One year ago, when I came to Oberlin, I expected to make fantastic friends. Maybe not right away, and maybe not easily, but I expected to spend the next four years in a place where - among other things - I would find people I'd stay in touch with for the rest of my life. In fact, student community was a deciding factor in my choice of college; stellar academic programs and music scene were all good and well, but I wasn't about to go somewhere unless I thought I'd be welcomed. At some point in my college search, I came across these blogs, and the more I read them, the more I wanted to meet the bloggers in person, so I figured that was as good a sign as any that I would get along with Obies. So far, my decision seems to have paid off! This summer has certainly involved a lot of staying in touch - I've written about forty letters, all told, and the vast majority have been to Oberlin friends.
As much as I adore writing letters and getting mail in return, I'll be even happier to see my pen pals in person. I can't wait to be in a room with all of my closest friends at once! The friendships I've already built over the scant year I've been in Oberlin are incredible - mostly because they're with incredible people, mind you - and I'm just about ready for the summer to be over so that I can renew them. And by that I mean hug my friends until all the air squishes out of their lungs.
The thing about making Oberlin friends, in my experience, is this: most people are here because they're some kind of awesome, and everyone tends to understand that. If you're a jerk to someone, you may be alienating a genius, virtuoso, or outright badass. So, not too many jerks. (Seriously, who wants to miss out some of the brightest kids in America? We didn't come to college to diss each other, middle-school-style.) I feel more accepted here than anywhere else I've lived, and have felt that way since I set foot on campus for the first time last September.
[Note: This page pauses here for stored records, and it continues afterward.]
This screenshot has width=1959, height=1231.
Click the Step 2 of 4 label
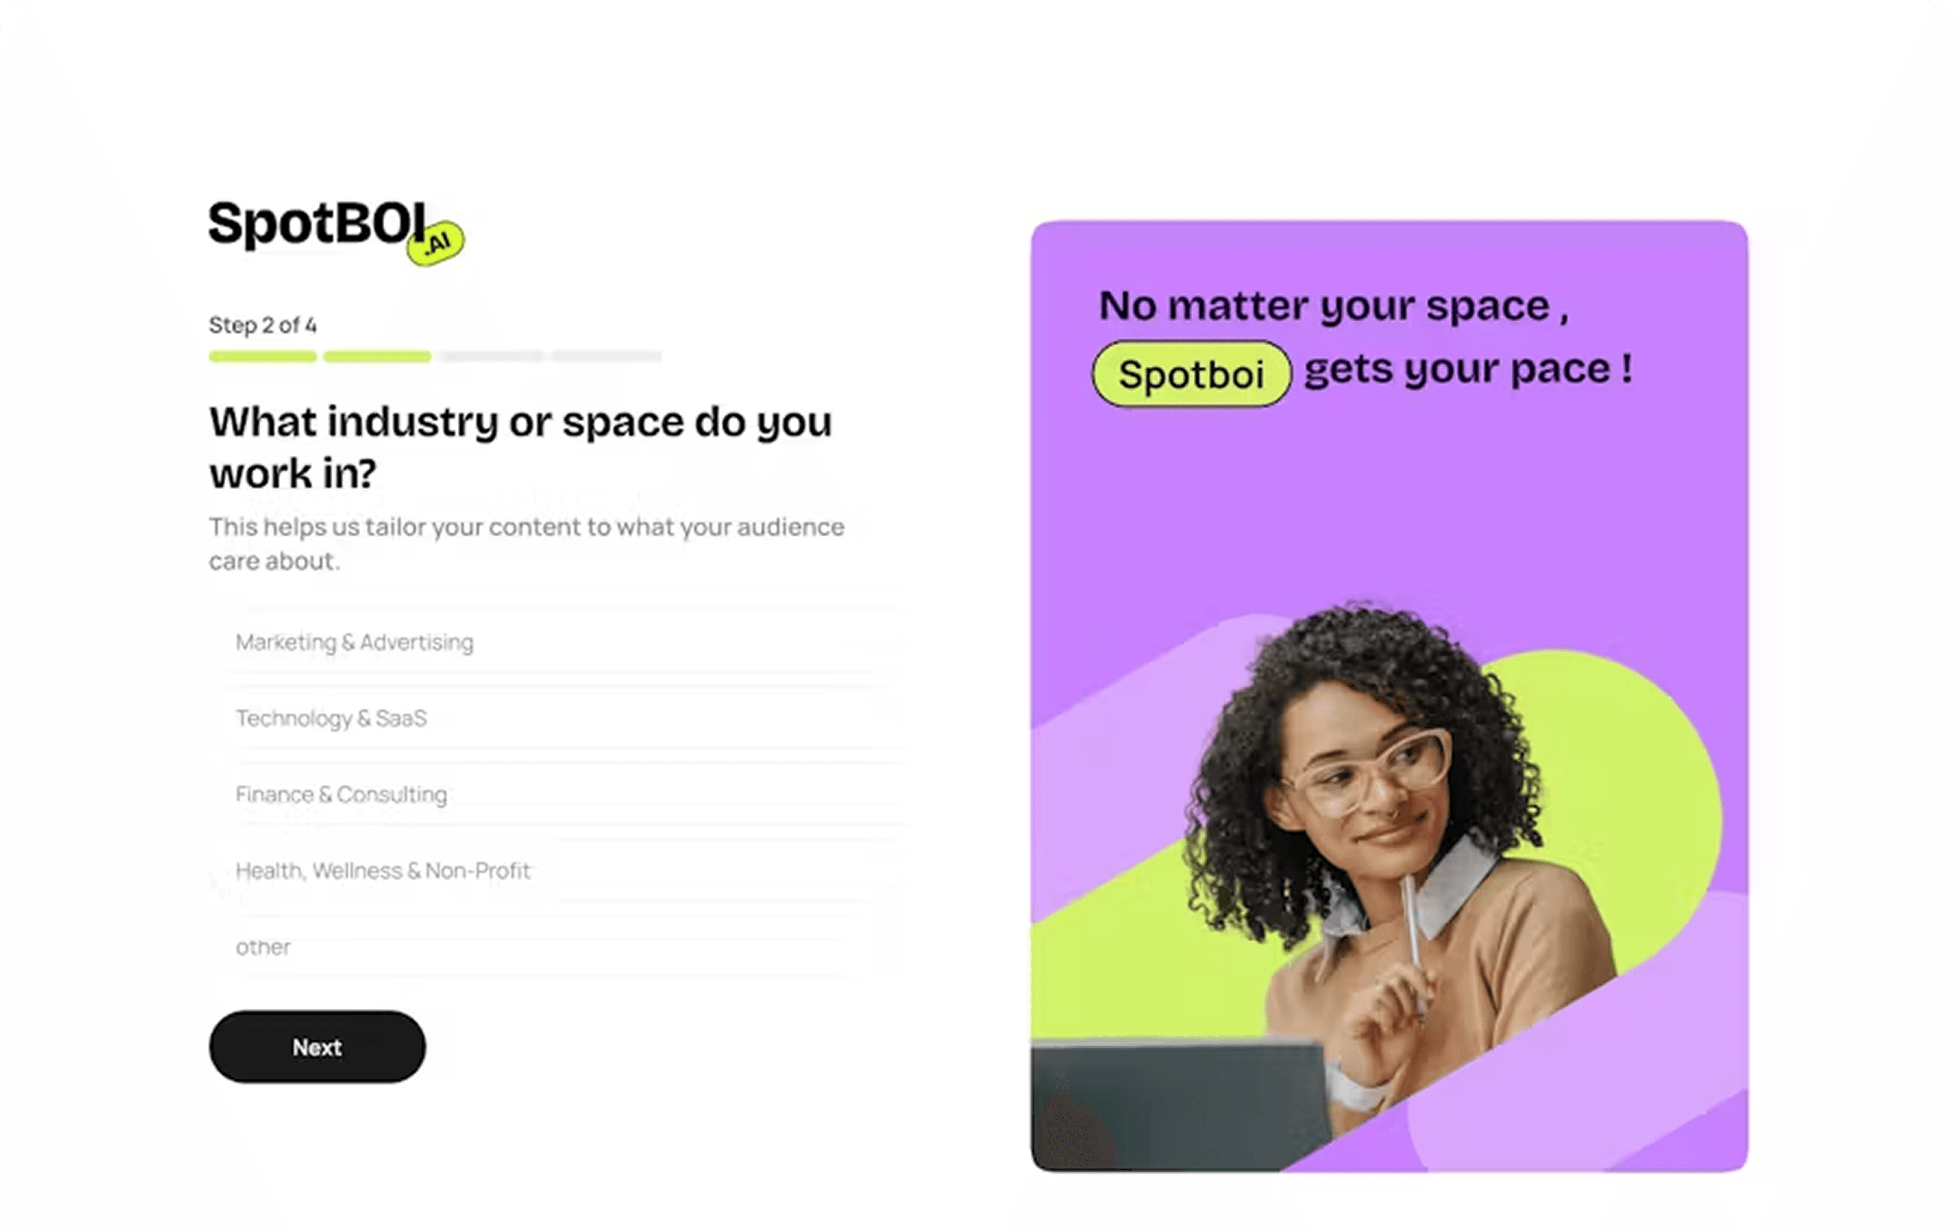coord(263,325)
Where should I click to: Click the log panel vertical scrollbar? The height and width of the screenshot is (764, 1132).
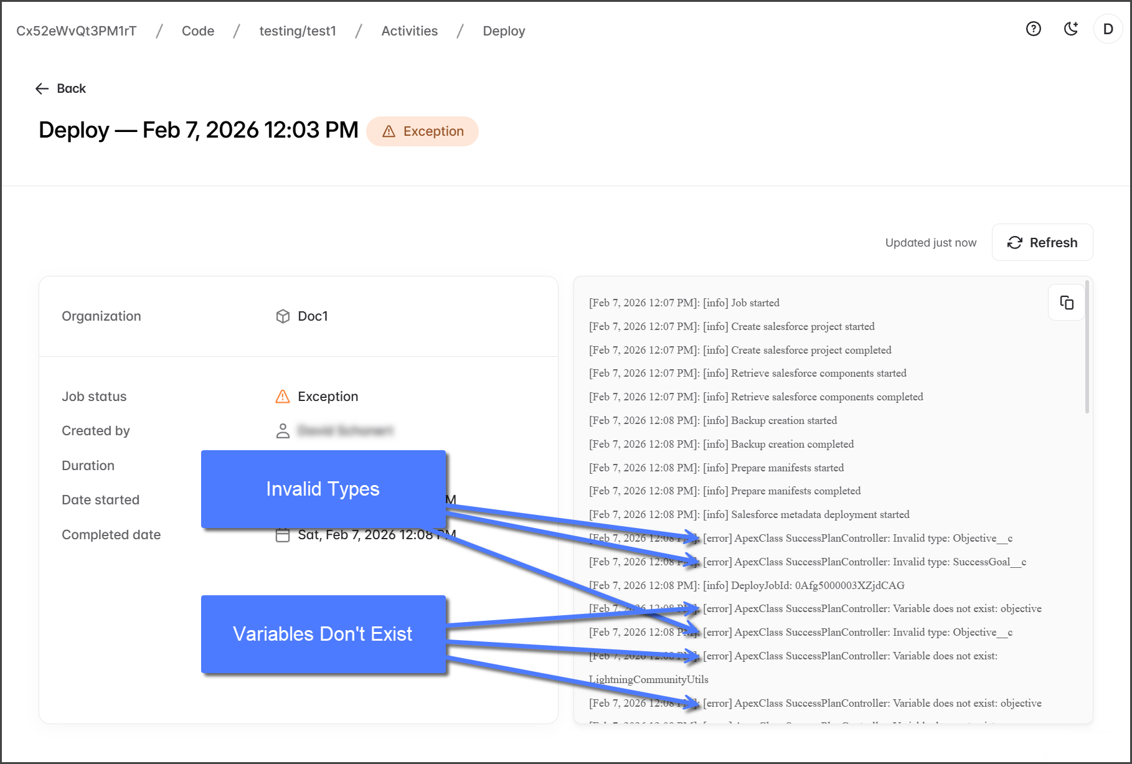point(1087,349)
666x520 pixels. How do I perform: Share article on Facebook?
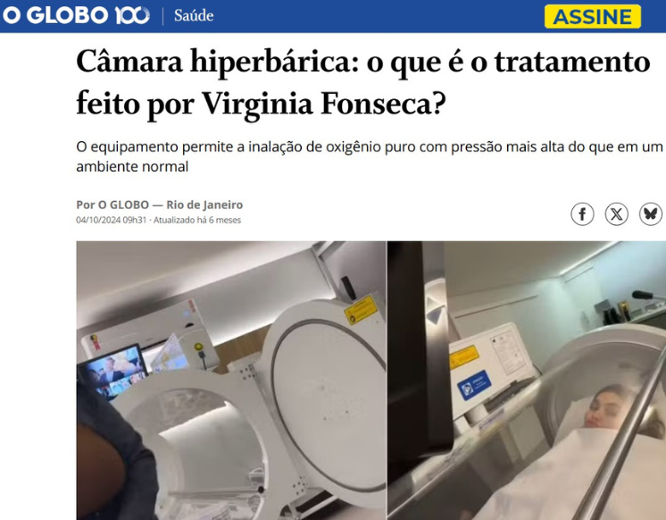point(582,214)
It's not hard to find people who are nice to you on this campus; the hard part is picking a select few out of the huge, friendly crowd to bond with! (Alas, there is not enough time to befriend every outstanding Obie here. Woe is me.)
The bonding that does happen, though, is wonderful. My friends and I have made blanket forts for an extended edition LotR marathon; we've gone for joint runs and hurled ourselves off of the rope swing in the Arb afterward; we've made leaf piles and destroyed them again; we've built epic snow forts and doomsday snow men inspired by Calvin & Hobbes; we've competed in self-organized scavenger hunts; we've pranked each other's rooms; we've taken up the time-honored tradition of shoving pies in the face of whoever is unlucky enough to have a birthday during the school year. More mundanely, we've lived together for a year and have shared each other's stress, heartache, and joy in that time. Encouragement from my friends has allowed me to take risks I couldn't have faced on my own; if I had tremendous fun last year, it was partly because I knew that, should something go wrong, I would have a support system to fall back on the likes of which I'd never had before. Now, I'm looking forward to that support system being assembled again.
To my friends: You're the best. I love you. Please come back soon, so that I can track you down and tackle you (lovingly, of course).